Subtle displays of wealth and low-income in academia

Along with the disappoint every academic inevitably feels that being a professor is not all about the "life of the mind," the second most taboo subject I've noticed is money/salary amongst faculty. I know in some cases, employees are not allowed to discuss salary, but our public institution makes all faculty salaries public. But there seem to be a huge number of other codes that suggest the socio-economic class people belonged to.
But I was wondering if other people noticed subtle displays of high wealth or low incomes with their colleagues and how did you notice it?
For example, I am from a (lower) middle class family and I had a scholarship for my undergrad degree. It was a fluke that I was in general proximity when the dot com wave hit, which then allowed me to go to a prestigious graduate program, funded by a research assistanship. To be honest, I never knew my family was "poor' until I was much older.
So there was a big learning curve - in addition to the field I was in - to essentially adopt some of the more priviledged ways of knowing (and likewise, being able to make an informed choice if I decided to resist it). For example, I never knew anyone who would hire someone to clean their house when I was growing up. My parents took care of us the best we could but they hadn't save for their children's college fund.
An ex of mine (who's still a good friend) made a nice chunk of change with his business and from a family that had done well, and he would always wear hoodies & tennis shoes, but he never wore slacks that were less than $800-1000 and they were always impeccably tailored and wore very expensive watches. He enjoyed looking casual but he said that other business people would recognize the cost of his wardrobe and accessories without having to point them out and they would immediately know he was successful.

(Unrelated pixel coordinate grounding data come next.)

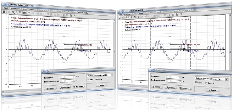The width and height of the screenshot is (233, 110).
Task: Toggle the Punkt checkbox in left panel
Action: 88,79
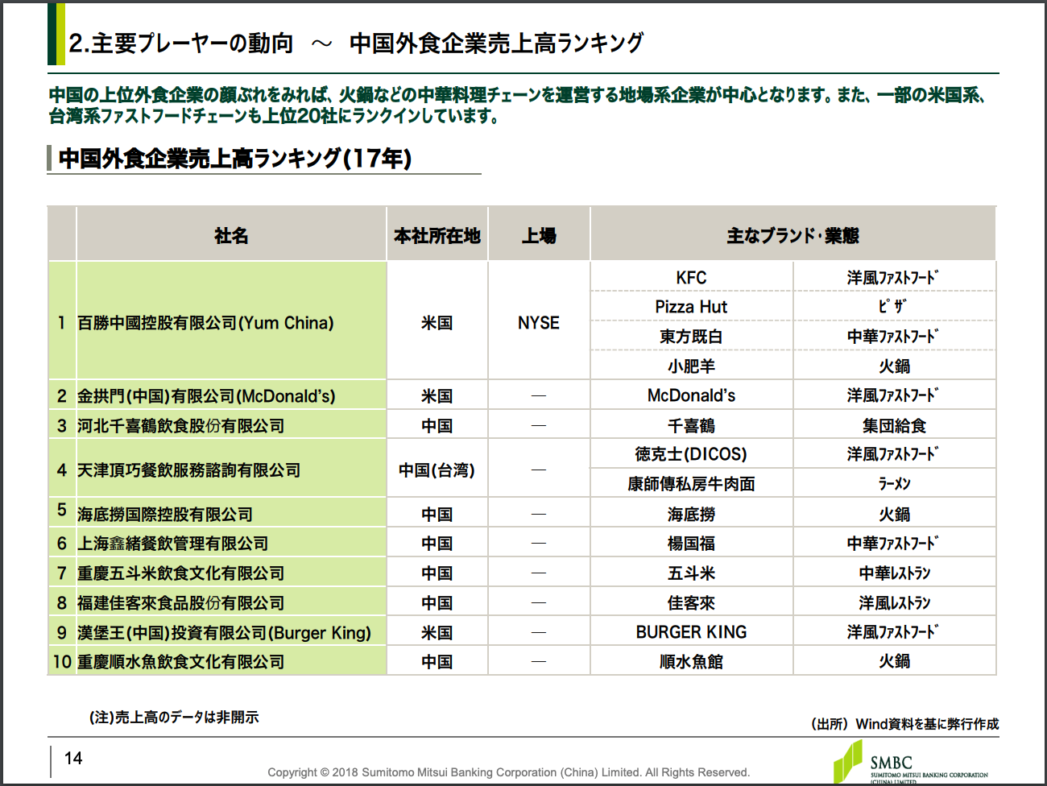Select the KFC brand cell
Image resolution: width=1047 pixels, height=786 pixels.
692,277
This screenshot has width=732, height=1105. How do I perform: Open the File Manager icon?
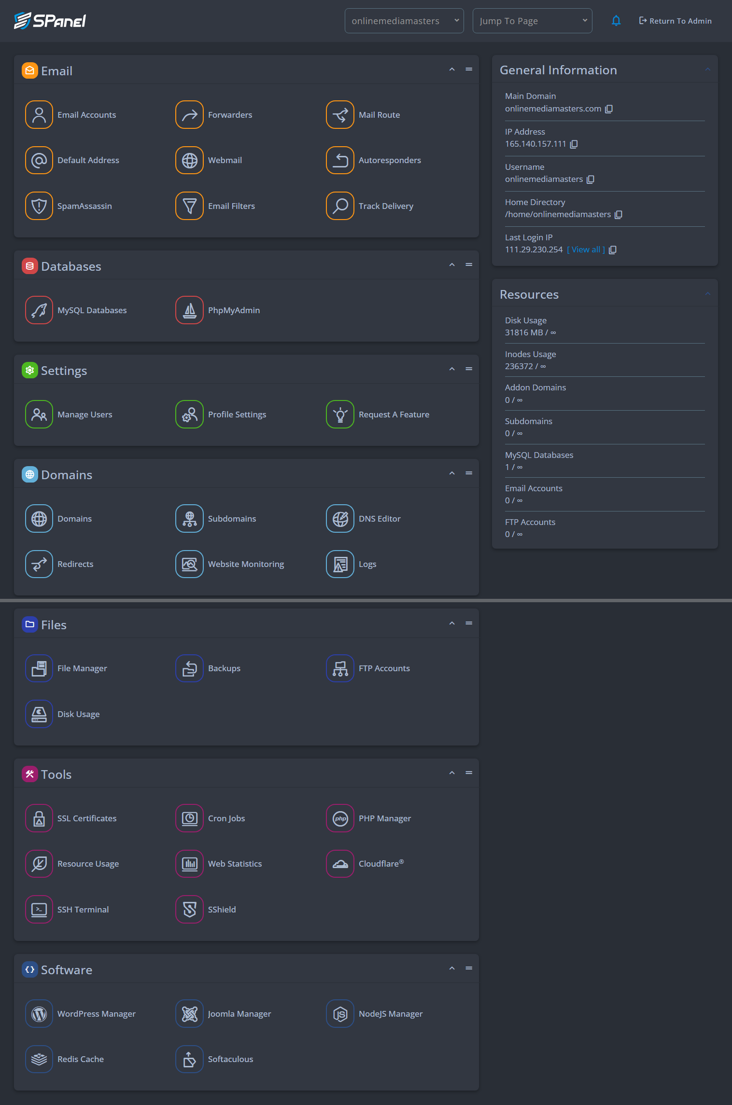(x=39, y=668)
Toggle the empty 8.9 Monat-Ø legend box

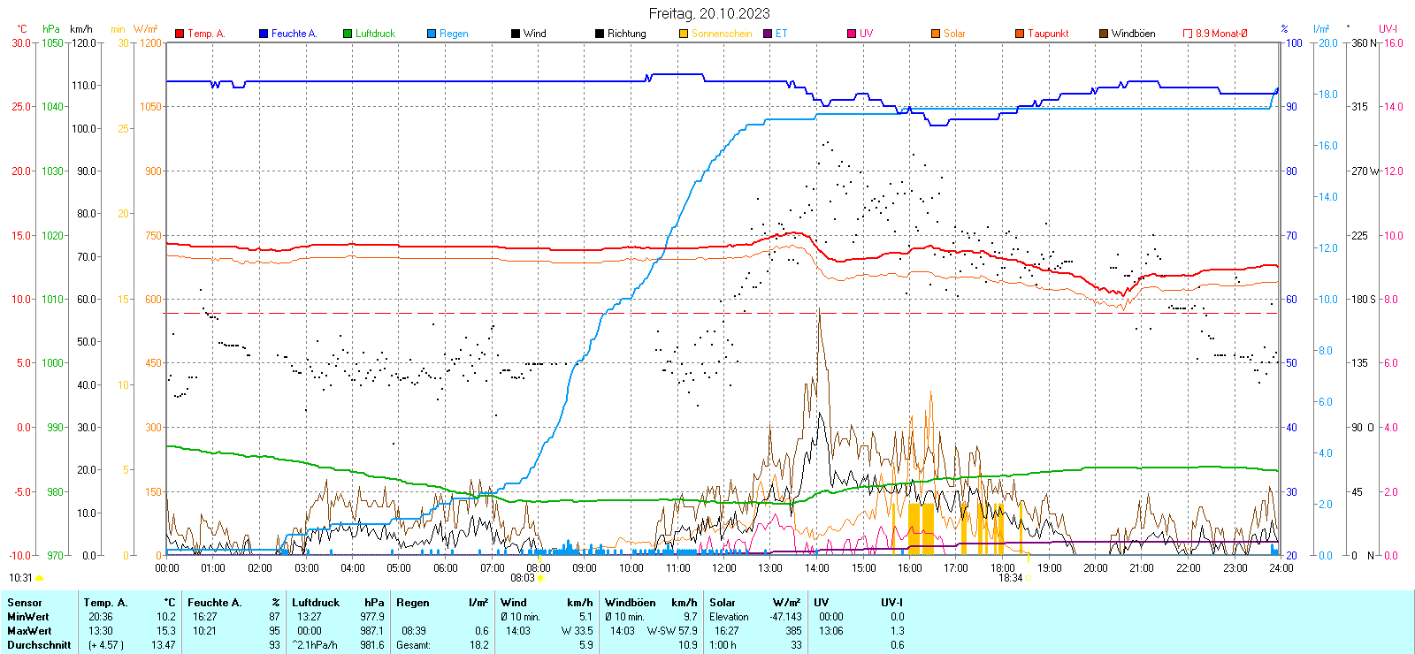click(x=1188, y=34)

In another case, a friend in grad school was one of the nicest, kindest people I met - she stayed with me for three days after my precious kitty passed to help me through the grief - and she seemed like any other grad student, coming to potlucks to save money, etc. When I had to go to a conference back east in a city that has high hotel rates (and grad students had limited funding), so said I was welcome at a place her family had. When I got to the place, it was essentially a penthouse...although I don't really know, the closest I had ever come to a penthouse before was a publisher's party. Later, another friend said that she was from a hugely wealthy family, but never talked about it.
I had come across some awful, entitled people before and generally thought the rich to be insufferable fools, and it was a major learning lesson for me.
On the other hand, there seems to be a converse situation where people want to display how little they make, as though it's a badge of honor to have a meager salary. I'm not talking about hardworking adjuncts or instructors who are grossly underpaid by the university, even though they do outstanding work with few resources. I'm talking about the loud mouth fellow faculty who loudly proclaim (complain) that they can't afford the cost of repairing their car or they have to clip coupons. I should say the ones who spout out "Well, I could be making more but then I'd be selling out." When I hear them say this, I wonder if they are trying to assert some type of authenticity to being poor or that they are too smart to worry about things so trifling as money.
There's a whole range of people who were rich and creepy/arrogant and had low-income and were nice. I was just thinking of the aberrations that were clear examples. 
What are some of the codes you've noticed?